*** Opening of EXCERPTED RECORDS ***
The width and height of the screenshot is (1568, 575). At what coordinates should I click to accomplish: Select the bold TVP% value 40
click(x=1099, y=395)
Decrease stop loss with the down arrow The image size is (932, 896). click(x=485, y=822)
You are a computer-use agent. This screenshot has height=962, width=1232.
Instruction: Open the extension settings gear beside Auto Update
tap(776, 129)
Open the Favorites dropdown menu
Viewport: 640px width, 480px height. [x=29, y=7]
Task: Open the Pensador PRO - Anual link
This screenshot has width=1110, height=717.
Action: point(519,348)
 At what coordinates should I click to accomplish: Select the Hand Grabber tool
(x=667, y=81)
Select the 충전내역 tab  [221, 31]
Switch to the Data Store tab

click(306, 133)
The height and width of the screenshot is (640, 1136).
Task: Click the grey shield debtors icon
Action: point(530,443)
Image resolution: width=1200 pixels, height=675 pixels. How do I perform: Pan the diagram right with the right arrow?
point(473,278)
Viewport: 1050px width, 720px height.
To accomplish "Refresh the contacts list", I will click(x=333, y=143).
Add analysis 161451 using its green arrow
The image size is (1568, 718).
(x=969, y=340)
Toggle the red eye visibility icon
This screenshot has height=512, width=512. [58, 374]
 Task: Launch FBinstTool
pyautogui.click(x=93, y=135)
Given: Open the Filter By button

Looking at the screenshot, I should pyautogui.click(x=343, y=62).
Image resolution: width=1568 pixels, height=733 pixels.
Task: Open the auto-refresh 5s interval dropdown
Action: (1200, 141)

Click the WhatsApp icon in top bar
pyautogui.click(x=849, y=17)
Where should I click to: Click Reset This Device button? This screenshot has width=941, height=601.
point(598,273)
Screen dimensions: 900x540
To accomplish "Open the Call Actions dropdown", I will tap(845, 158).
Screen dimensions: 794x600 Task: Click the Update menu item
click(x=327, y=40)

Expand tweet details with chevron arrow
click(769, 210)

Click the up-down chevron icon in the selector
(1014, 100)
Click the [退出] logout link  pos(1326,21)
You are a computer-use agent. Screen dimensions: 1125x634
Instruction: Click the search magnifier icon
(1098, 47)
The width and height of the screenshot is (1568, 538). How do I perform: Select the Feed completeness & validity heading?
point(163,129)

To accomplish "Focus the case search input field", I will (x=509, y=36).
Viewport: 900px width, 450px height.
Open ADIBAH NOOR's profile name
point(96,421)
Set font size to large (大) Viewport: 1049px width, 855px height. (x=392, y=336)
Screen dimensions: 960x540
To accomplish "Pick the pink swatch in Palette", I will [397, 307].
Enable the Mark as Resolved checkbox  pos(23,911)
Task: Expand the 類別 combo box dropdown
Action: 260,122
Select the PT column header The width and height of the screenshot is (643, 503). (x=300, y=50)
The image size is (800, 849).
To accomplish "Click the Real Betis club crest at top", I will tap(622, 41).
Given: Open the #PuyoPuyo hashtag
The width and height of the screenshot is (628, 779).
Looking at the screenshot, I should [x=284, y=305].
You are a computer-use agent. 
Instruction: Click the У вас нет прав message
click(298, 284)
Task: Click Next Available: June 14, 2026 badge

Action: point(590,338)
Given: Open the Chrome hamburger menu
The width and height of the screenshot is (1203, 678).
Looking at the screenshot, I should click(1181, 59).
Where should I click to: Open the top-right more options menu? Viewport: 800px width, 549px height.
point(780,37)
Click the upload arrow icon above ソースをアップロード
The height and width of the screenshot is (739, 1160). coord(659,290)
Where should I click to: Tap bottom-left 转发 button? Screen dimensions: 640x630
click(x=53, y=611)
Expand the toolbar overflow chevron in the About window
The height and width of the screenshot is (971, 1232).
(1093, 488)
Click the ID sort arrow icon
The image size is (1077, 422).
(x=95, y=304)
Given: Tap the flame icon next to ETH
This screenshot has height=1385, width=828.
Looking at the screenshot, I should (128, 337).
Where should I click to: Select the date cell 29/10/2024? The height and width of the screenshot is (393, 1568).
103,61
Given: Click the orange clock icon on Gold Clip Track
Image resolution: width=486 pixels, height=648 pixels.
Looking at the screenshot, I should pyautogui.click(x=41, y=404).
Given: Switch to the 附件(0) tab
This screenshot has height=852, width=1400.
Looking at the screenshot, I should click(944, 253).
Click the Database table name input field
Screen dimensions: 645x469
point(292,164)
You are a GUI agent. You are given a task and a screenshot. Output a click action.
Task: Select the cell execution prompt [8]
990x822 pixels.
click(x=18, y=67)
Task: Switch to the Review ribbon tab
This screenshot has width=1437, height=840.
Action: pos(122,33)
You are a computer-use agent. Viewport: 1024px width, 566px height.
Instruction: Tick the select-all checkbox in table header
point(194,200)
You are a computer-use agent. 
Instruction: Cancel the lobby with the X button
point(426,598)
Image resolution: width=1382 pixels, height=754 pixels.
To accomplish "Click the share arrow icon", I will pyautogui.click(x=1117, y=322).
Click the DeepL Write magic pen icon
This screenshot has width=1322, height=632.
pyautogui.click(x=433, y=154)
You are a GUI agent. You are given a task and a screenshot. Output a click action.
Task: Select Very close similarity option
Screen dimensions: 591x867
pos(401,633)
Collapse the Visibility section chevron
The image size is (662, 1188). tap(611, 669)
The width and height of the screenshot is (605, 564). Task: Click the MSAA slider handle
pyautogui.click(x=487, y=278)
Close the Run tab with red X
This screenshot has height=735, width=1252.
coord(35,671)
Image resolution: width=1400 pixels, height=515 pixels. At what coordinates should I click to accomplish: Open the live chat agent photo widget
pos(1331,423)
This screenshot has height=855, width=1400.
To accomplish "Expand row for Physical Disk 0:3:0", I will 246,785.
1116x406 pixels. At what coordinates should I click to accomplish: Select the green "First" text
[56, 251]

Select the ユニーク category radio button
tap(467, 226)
*** Close of EXCERPTED RECORDS ***
Reproduce only the lines from the top of the material through the one bearing "You are a computer-use agent. This", each exactly as it stands.

* **ANSWER BOX**
The width and height of the screenshot is (1568, 575). At what coordinates should I click to accomplish: Select the bold TVP% value 40
click(x=1099, y=395)
Decrease stop loss with the down arrow The image size is (932, 896). click(x=485, y=822)
You are a computer-use agent. This screenshot has height=962, width=1232.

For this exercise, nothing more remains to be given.